Goal of the exercise: Starting with the line containing "Where should I" and continuing through the line containing "Action: 240,160", rewrite those lines with "service" swapped for "endpoint" and nothing else altered. Omit the pictures from your output.

Target pointing data:
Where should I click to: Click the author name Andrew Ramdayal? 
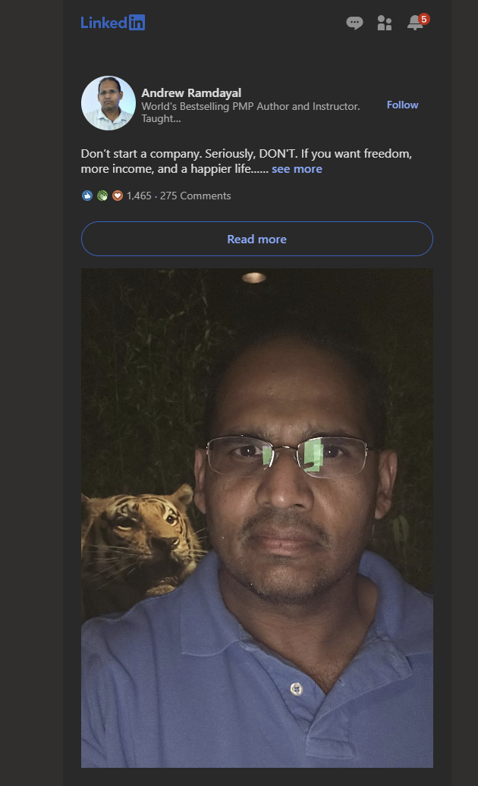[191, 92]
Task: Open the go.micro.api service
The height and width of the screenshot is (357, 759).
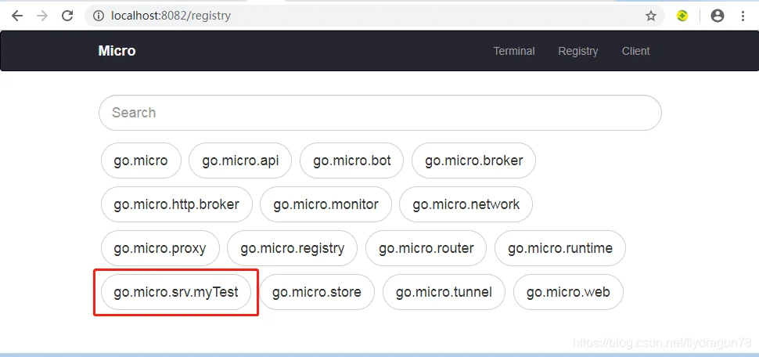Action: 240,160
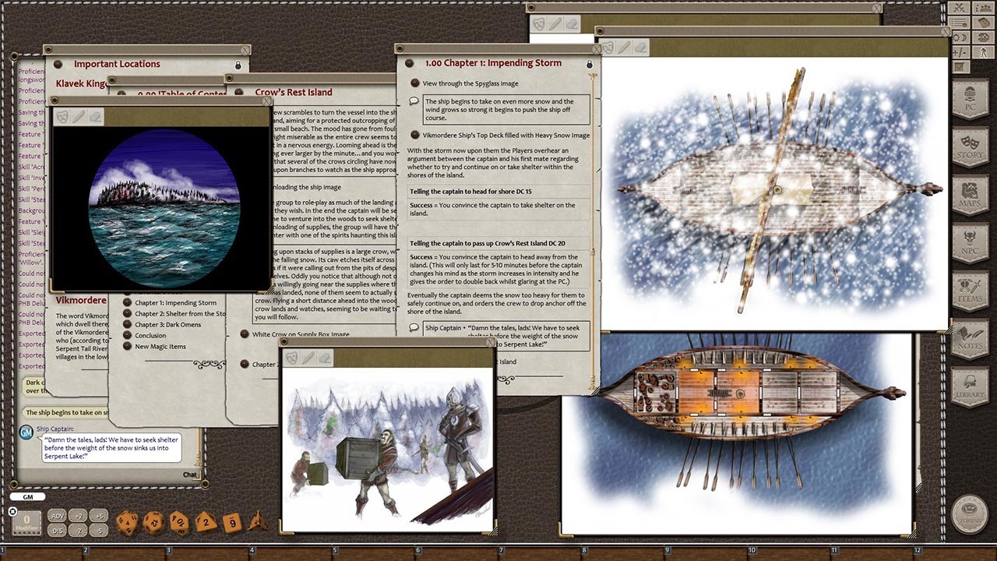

--

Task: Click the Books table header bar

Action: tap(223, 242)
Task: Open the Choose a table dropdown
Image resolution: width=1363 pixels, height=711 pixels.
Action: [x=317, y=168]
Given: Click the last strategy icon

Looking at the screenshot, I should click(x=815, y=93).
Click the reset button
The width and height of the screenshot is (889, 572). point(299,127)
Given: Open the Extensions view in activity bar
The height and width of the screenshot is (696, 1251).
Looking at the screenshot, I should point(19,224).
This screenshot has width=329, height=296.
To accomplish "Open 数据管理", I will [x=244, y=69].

Task response:
Where should I click to: Click the author name Andrew Ramdayal? 
[191, 92]
Task: Open the go.micro.api endpoint
The height and width of the screenshot is (357, 759).
Action: 240,160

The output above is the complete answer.